===== Record extracts

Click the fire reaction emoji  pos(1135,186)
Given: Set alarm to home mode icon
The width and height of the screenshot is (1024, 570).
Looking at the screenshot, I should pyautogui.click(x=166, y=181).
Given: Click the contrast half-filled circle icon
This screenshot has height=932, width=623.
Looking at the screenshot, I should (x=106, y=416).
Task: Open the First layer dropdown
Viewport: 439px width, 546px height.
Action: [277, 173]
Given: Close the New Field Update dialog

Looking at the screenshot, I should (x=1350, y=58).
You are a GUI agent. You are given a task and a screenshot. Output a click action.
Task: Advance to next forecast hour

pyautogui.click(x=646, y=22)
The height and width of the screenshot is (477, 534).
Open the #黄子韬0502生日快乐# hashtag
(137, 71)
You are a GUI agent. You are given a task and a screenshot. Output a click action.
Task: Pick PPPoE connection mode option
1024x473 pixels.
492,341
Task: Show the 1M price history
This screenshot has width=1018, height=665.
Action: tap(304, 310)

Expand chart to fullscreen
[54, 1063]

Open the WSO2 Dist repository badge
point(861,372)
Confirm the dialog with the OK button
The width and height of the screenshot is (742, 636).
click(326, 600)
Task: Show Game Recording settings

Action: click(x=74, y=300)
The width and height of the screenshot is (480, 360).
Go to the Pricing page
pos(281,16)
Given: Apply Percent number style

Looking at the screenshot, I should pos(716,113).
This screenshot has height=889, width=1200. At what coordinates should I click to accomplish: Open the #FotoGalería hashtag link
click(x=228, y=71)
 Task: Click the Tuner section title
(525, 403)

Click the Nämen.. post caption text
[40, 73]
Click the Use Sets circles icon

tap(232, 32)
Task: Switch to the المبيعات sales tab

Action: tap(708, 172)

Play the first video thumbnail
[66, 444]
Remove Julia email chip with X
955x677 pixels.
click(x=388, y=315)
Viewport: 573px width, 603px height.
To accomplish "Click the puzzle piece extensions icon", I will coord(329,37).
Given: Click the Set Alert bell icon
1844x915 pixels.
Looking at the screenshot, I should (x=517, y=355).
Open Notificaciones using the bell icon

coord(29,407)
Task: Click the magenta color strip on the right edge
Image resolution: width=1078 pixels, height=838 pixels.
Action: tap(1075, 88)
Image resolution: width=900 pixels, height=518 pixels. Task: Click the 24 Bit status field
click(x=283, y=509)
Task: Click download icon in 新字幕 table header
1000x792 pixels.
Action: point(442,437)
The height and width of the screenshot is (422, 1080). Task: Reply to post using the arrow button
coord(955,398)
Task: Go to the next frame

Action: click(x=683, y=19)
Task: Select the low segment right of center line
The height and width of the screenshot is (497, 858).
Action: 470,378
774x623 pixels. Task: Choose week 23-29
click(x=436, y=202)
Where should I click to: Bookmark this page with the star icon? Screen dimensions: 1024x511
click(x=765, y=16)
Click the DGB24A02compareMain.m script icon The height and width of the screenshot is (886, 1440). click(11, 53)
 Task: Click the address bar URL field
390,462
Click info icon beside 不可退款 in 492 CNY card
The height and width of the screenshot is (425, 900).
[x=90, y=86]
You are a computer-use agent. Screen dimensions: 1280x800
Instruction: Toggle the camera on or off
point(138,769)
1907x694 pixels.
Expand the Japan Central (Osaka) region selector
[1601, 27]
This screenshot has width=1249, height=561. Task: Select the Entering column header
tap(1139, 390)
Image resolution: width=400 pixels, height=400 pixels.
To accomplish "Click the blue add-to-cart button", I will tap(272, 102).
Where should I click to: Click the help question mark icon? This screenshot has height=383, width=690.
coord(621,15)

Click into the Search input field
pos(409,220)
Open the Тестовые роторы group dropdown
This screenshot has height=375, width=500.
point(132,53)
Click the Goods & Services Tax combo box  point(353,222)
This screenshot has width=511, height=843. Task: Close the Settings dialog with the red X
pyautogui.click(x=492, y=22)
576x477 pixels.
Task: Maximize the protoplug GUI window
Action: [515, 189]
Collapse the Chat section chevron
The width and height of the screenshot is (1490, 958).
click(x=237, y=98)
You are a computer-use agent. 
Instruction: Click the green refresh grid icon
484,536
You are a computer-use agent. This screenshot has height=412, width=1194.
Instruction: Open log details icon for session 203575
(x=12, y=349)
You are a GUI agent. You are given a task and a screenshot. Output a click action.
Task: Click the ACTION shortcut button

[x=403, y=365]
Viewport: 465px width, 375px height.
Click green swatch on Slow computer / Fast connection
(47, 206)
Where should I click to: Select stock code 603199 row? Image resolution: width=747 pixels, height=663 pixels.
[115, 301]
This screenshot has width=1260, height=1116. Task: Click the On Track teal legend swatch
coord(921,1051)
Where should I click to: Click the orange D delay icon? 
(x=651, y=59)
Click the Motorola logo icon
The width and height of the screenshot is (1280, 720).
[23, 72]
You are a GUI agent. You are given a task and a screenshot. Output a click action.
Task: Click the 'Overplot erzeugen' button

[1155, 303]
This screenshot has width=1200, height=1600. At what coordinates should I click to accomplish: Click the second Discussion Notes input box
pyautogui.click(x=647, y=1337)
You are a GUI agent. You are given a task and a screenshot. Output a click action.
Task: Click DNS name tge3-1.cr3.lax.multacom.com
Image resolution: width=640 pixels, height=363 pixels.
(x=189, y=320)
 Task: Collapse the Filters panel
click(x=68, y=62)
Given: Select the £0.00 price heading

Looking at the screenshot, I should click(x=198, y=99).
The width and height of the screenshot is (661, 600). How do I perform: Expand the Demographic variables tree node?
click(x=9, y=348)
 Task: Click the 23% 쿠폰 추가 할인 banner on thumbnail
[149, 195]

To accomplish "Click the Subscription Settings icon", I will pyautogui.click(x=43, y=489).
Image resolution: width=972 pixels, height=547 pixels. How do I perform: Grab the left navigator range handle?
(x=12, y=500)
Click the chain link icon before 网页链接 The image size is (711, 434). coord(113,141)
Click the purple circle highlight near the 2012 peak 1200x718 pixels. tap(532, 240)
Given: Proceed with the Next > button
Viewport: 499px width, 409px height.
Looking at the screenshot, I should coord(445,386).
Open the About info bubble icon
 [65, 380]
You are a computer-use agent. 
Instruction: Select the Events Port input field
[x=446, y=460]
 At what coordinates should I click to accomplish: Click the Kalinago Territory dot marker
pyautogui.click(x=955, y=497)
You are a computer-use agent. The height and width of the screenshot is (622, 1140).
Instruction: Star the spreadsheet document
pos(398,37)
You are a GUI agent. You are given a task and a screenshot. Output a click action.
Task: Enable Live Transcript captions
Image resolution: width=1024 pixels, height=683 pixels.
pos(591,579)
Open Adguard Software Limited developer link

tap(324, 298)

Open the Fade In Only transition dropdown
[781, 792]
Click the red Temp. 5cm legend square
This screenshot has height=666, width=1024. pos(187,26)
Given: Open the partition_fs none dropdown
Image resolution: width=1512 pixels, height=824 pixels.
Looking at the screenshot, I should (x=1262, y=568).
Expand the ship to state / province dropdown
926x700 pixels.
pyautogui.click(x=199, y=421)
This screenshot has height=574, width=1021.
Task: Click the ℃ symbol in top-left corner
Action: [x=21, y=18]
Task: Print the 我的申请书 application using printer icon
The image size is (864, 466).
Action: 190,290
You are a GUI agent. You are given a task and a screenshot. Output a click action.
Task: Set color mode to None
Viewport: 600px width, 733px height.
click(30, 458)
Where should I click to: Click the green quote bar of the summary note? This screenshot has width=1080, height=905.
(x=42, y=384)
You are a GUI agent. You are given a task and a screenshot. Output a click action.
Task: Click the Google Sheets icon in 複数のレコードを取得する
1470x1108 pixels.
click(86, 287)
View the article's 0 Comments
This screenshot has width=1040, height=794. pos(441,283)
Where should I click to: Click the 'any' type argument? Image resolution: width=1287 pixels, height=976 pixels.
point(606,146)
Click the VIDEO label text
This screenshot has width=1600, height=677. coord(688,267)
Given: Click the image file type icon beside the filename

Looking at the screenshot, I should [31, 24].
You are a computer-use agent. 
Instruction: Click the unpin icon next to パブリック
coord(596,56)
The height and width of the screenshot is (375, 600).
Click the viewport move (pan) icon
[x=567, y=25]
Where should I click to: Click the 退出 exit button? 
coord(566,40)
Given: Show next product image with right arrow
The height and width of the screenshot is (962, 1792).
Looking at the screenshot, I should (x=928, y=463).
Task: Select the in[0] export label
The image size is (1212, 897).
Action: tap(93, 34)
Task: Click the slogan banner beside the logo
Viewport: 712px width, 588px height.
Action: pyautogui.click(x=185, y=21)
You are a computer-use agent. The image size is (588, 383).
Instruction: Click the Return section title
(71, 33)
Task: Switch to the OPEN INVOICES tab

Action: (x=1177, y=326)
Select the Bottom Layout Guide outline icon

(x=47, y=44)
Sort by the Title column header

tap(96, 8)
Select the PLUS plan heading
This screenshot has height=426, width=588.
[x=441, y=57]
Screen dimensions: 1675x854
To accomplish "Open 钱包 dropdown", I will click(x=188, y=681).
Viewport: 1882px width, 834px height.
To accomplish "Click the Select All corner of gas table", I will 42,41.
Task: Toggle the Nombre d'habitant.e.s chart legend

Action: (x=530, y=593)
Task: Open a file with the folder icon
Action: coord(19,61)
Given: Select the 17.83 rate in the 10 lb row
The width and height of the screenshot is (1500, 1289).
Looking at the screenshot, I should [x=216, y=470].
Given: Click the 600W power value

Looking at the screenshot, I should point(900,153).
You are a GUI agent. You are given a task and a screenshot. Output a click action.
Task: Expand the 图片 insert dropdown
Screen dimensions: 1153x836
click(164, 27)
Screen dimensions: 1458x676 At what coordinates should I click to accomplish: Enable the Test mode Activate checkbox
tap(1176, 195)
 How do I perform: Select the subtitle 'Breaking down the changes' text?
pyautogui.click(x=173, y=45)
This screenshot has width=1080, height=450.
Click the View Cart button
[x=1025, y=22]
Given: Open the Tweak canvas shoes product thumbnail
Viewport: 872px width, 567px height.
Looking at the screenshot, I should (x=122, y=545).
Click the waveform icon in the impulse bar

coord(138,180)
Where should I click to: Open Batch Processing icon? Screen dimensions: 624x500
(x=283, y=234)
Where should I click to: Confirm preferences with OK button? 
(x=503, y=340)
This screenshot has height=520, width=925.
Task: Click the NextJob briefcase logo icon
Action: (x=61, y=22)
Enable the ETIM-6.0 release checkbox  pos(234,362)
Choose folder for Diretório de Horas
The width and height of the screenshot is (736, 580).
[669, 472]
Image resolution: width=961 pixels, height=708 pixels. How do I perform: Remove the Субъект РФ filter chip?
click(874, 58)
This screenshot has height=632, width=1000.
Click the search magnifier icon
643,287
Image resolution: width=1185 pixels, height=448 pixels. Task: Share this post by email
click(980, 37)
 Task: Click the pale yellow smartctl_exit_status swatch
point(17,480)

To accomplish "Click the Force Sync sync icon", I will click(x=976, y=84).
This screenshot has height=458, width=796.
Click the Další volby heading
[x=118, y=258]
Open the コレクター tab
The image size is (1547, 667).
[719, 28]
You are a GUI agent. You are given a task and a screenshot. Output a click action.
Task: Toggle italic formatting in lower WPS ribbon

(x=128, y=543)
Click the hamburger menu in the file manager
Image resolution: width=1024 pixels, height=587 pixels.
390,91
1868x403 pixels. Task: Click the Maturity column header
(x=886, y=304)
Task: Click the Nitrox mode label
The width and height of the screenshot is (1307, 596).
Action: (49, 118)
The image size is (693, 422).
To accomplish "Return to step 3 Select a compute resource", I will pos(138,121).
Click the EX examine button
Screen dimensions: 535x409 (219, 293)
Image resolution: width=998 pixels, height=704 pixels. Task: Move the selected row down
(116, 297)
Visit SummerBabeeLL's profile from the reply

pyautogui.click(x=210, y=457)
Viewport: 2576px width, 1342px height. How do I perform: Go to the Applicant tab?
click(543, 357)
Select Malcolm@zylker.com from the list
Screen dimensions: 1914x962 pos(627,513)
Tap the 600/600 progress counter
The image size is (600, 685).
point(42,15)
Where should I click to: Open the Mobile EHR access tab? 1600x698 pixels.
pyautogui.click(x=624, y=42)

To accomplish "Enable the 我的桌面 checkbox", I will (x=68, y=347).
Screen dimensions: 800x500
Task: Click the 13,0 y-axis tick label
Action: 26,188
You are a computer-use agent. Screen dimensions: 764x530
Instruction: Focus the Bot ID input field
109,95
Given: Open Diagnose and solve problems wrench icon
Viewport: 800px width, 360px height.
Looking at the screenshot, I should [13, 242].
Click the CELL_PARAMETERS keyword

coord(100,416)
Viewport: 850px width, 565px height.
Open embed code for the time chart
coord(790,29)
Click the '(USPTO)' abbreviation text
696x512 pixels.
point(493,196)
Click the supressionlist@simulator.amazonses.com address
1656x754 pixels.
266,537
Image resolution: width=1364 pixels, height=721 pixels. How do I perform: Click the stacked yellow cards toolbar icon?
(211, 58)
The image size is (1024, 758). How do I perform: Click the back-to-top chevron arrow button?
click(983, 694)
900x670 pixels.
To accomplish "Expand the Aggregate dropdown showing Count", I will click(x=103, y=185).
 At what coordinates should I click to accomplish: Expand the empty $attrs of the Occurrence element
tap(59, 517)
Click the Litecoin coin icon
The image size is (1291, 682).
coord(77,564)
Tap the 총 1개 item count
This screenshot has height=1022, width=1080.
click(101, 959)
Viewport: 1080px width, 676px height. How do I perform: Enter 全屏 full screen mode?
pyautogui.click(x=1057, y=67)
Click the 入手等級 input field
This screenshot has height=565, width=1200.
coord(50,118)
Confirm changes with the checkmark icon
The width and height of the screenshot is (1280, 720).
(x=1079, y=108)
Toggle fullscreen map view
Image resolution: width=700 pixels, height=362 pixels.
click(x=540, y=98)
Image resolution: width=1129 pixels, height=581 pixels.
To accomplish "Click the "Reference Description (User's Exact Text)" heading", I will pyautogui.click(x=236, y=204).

==========

## What is expected
Within the entries, find each line holding the string "right". Reply with how many there are, as a number alone.

## Solved exercise
3